#### Texte:
L'actualité du livre
Histoire & Sciences socialeset Antiquité & préhistoire  

La Véritable histoire de Sparte et de la bataille des Thermopyles
de Jean Malye
Les Belles Lettres 2007 /  22 €- 144.1  ffr. / 328 pages
ISBN : 978-2-251-44321-8
FORMAT : 16,5cm x 23,5cm

L'auteur du compte rendu : Sébastien Dalmon, diplômé de l’I.E.P. de Toulouse, est titulaire d’une maîtrise en histoire ancienne et d’un DEA de Sciences des Religions (EPHE). Ancien élève de l’Institut Régional d’Administration de Bastia et ancien professeur d’histoire-géographie, il est actuellement conservateur à la Bibliothèque Interuniversitaire Cujas. Il est engagé dans un travail de thèse en histoire sur les cultes et représentations des Nymphes en Grèce ancienne.

300 Spartiates contre des millions de Perses

Après avoir publié chez le même éditeur La Véritable histoire d’Alexandre le GrandLa Véritable histoire de Jules César (2007), Jean Malye ne s’intéresse plus à un seul personnage historique, mais à une cité dans son ensemble, Sparte, et plus particulièrement à un épisode bien particulier de son histoire, en l’occurrence la résistance héroïque de son roi Léonidas et de ses hommes dans le défilé des «Portes chaudes», les Thermopyles, coincé entre la montagne et la mer, seul passage entre la Thessalie et la plaine de l’Attique.

#### Données brutes:
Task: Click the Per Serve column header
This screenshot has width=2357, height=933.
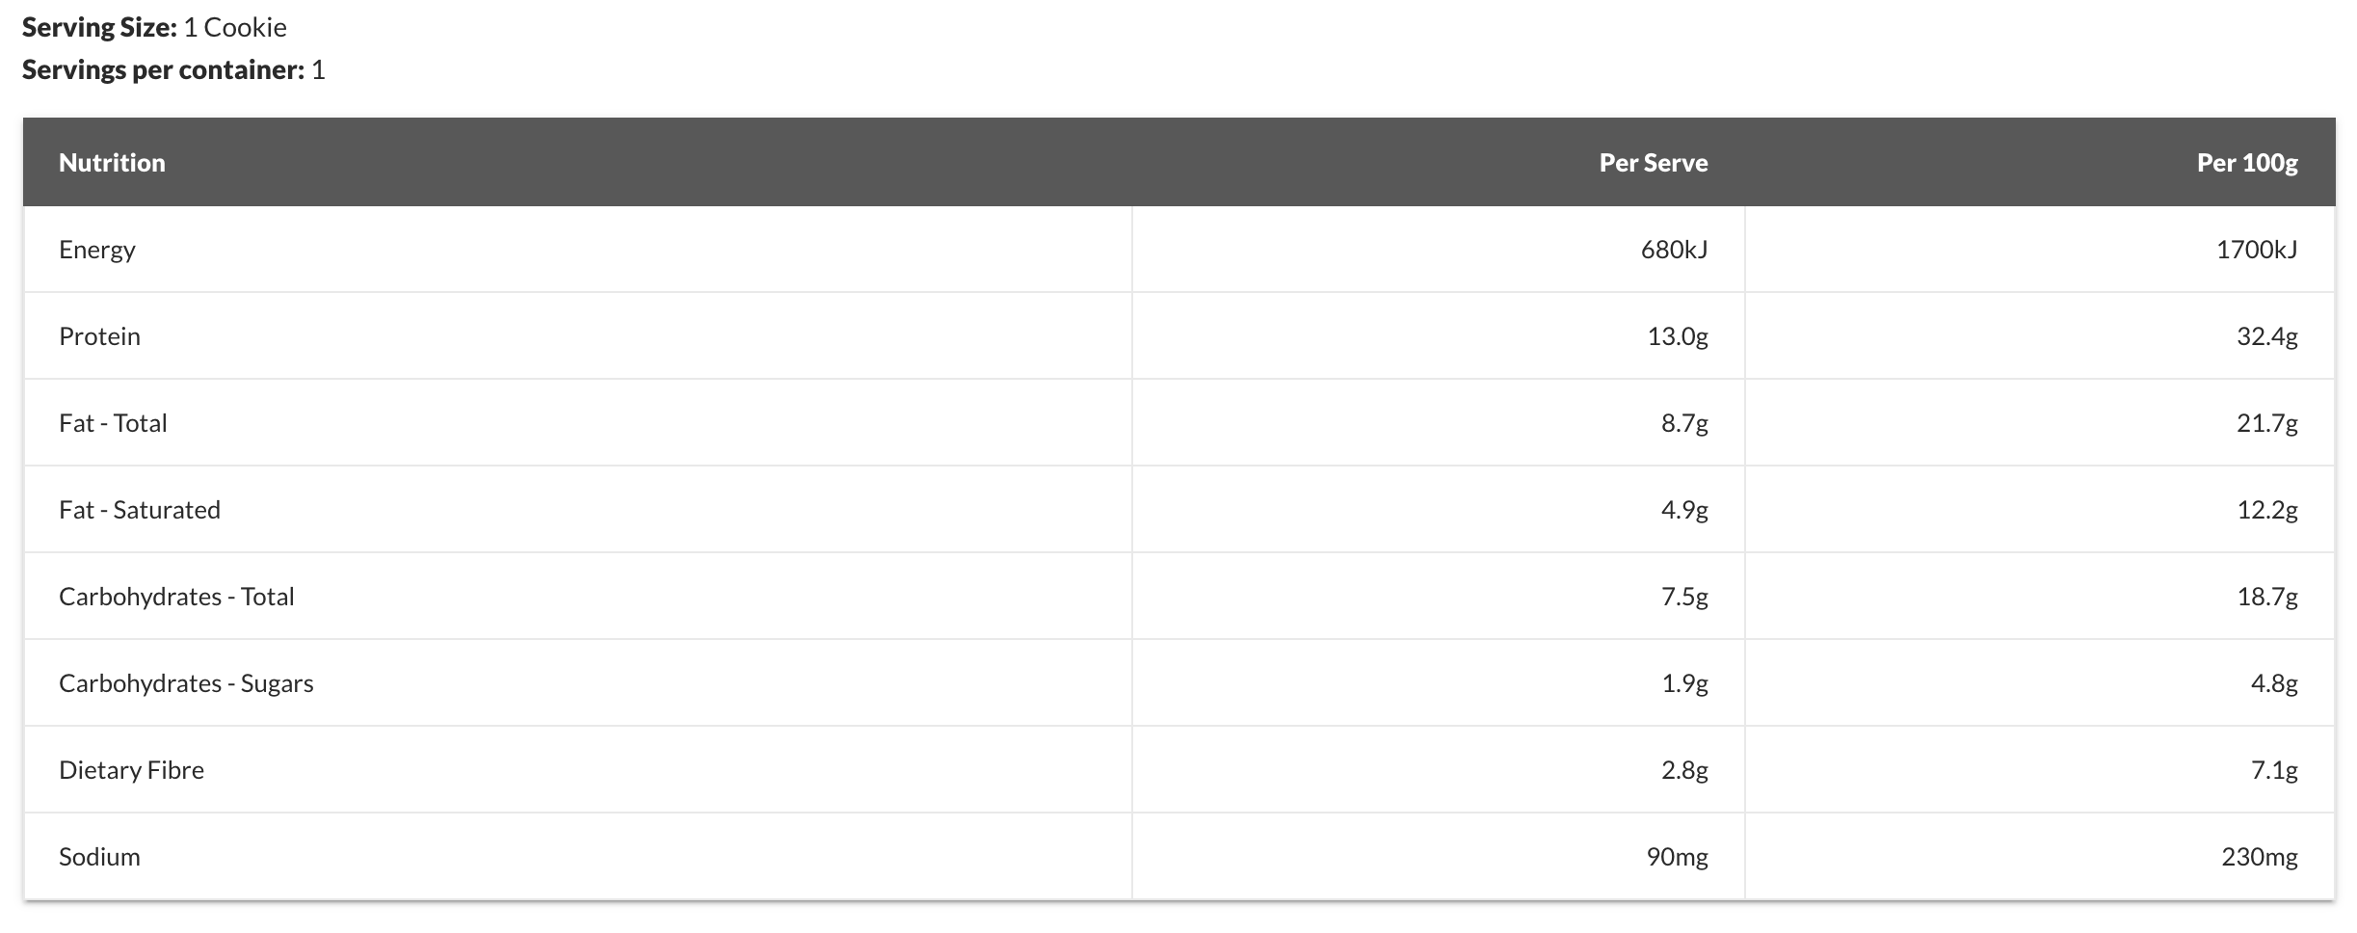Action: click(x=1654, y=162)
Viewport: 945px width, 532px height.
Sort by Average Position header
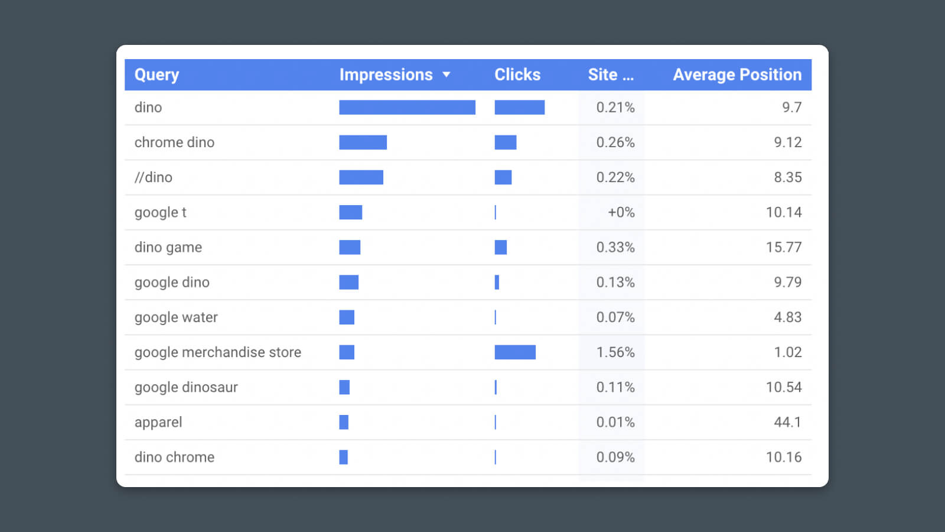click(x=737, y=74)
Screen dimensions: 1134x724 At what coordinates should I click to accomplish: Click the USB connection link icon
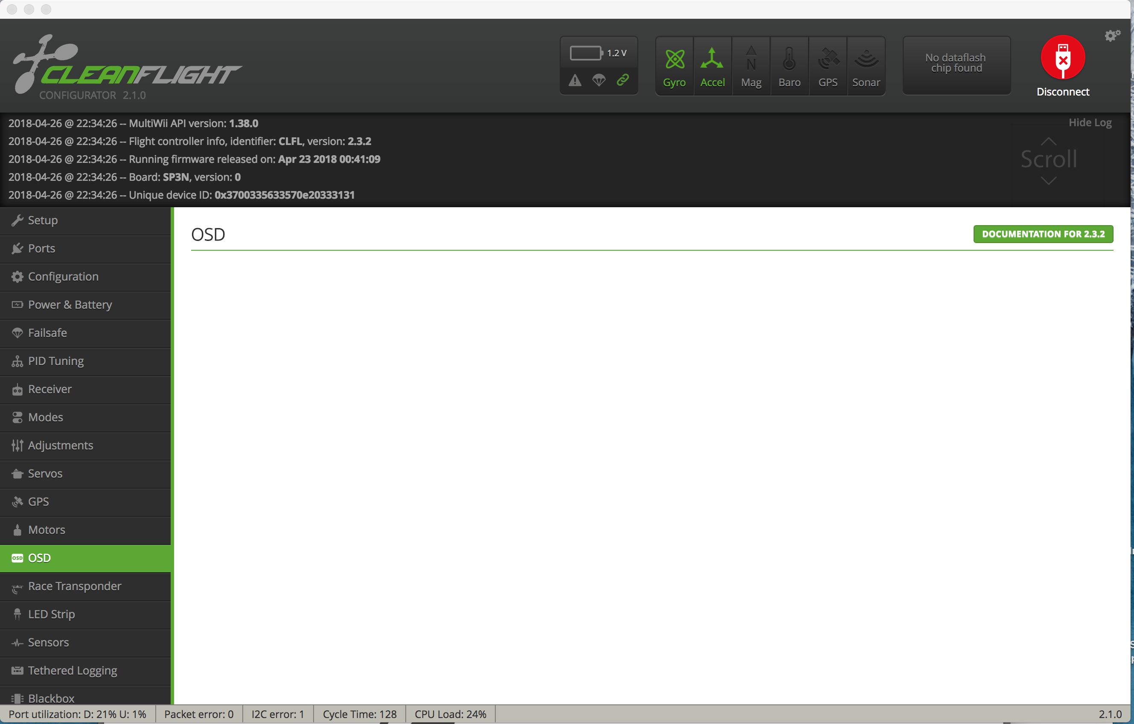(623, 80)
...
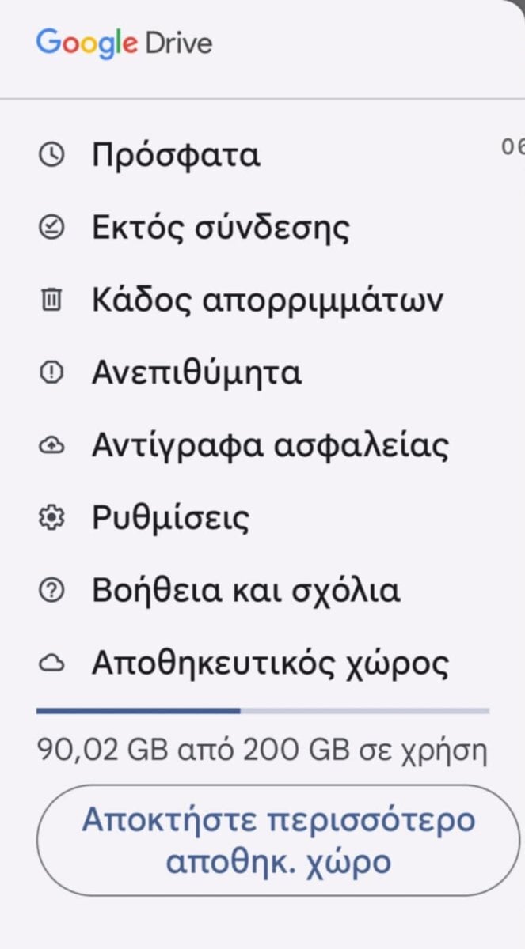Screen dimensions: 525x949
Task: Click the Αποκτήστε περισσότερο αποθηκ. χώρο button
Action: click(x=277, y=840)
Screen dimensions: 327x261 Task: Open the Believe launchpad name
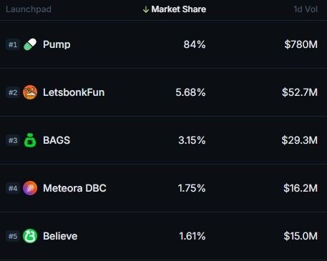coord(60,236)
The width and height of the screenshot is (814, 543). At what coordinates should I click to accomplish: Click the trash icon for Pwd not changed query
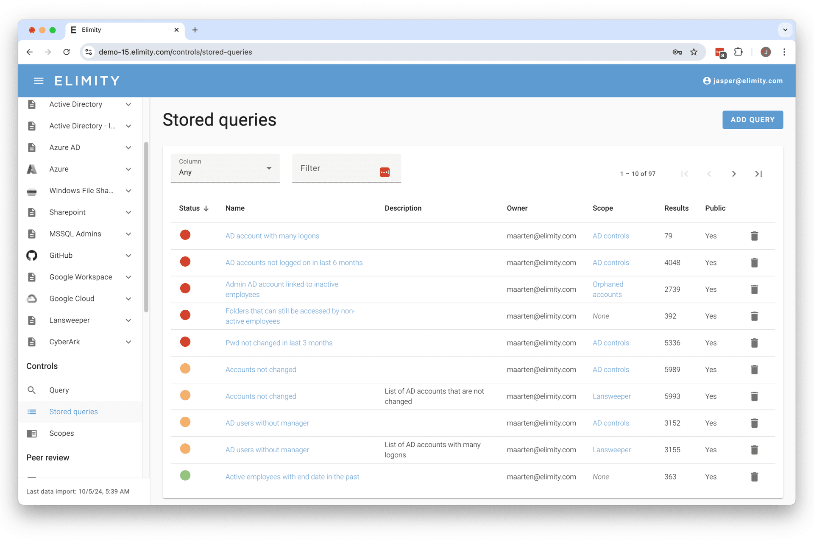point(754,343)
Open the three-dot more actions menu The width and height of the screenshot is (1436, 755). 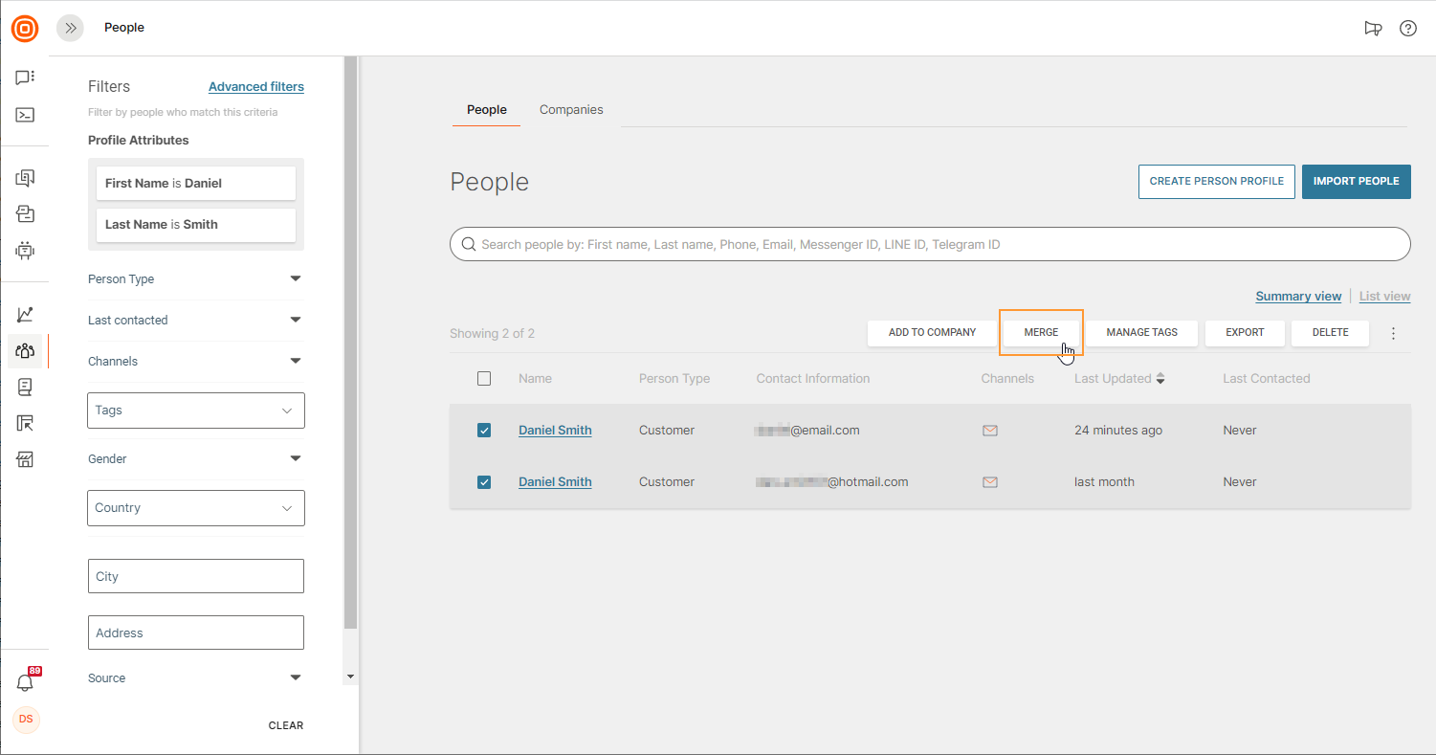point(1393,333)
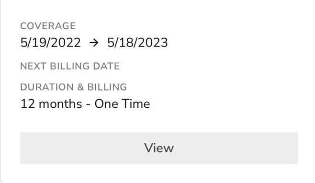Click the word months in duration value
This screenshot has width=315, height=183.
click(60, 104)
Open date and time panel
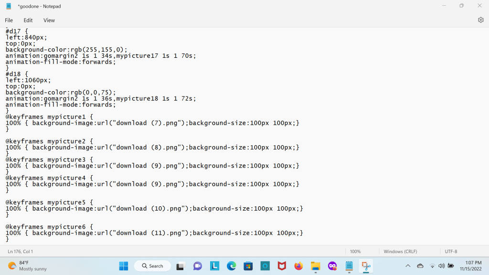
...
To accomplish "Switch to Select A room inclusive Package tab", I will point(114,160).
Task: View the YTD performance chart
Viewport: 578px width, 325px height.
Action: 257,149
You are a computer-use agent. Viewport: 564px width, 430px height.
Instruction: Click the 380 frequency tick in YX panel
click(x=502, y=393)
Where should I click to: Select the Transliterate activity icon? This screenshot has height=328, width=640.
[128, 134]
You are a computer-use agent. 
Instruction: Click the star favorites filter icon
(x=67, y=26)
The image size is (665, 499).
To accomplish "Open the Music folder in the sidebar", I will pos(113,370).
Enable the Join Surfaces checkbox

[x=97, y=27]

#### Exercices:
a – Dans le texte, présentez sous forme de liste le paragraphe qui commence par « L'auteur du compte rendu » en conservant ses faits principaux.
b – D'après le texte, quelles régions les Thermopyles relient-elles ?
c – Poursuivez le texte sur le livre de Jean Malye après sa dernière phrase.

#### Réponses:
a –
Sébastien Dalmon, auteur du compte rendu :
- diplômé de l'I.E.P. de Toulouse ;
- titulaire d'une maîtrise en histoire ancienne et d'un DEA de Sciences des Religions (EPHE) ;
- ancien élève de l'Institut Régional d'Administration de Bastia ;
- ancien professeur d'histoire-géographie ;
- actuellement conservateur à la Bibliothèque Interuniversitaire Cujas ;
- prépare une thèse d'histoire sur les cultes et représentations des Nymphes en Grèce ancienne.

b – La Thessalie et la plaine de l'Attique.

c –
Le livre est en fait constitué d’une sélection de textes anciens réunis et commentés par l’auteur, qui s’appuie également sur d’autres ouvrages publiés aux éditions des Belles Lettres, notamment ceux de la collection Guides des civilisations (Anne-Marie Buttin, La Grèce classique, 2000 ; Philip Huyse, La Perse antique, 2005). Jean Malye cite aussi abondamment l’ouvrage majeur de Victor Davis Hanson, Le Modèle occidental de la guerre (Les Belles Lettres, Collection Histoire, 1990). Ce volume a donc tout d’une commande d’éditeur, et l’on ne peut que remarquer la concomitance de sa parution avec la sortie sur les écrans du film 300 de Zack Snyder, sombre péplum ultra-violent et aux relents idéologiques douteux (pourquoi les méchants Perses sont-ils Noirs et réputés «puants» ?) adapté d’un roman graphique de Franck Miller.

Au-delà de l’effet marketing, la lecture du livre est à conseiller à tous ceux qui ont vu le film sans connaître grand-chose du contexte historique évoqué. En effet, il s’agit avant tout d’une œuvre de vulgarisation, écrite le plus souvent avec clarté, et qui a l’avantage d’offrir un accès direct aux textes anciens en les replaçant en perspective les uns par rapport aux autres. Le lecteur qui souhaite approfondir ses connaissances pourra utilement se reporter au Sparte d’Edmond Lévy publié en 2003 dans la collection de poche Points-Seuil.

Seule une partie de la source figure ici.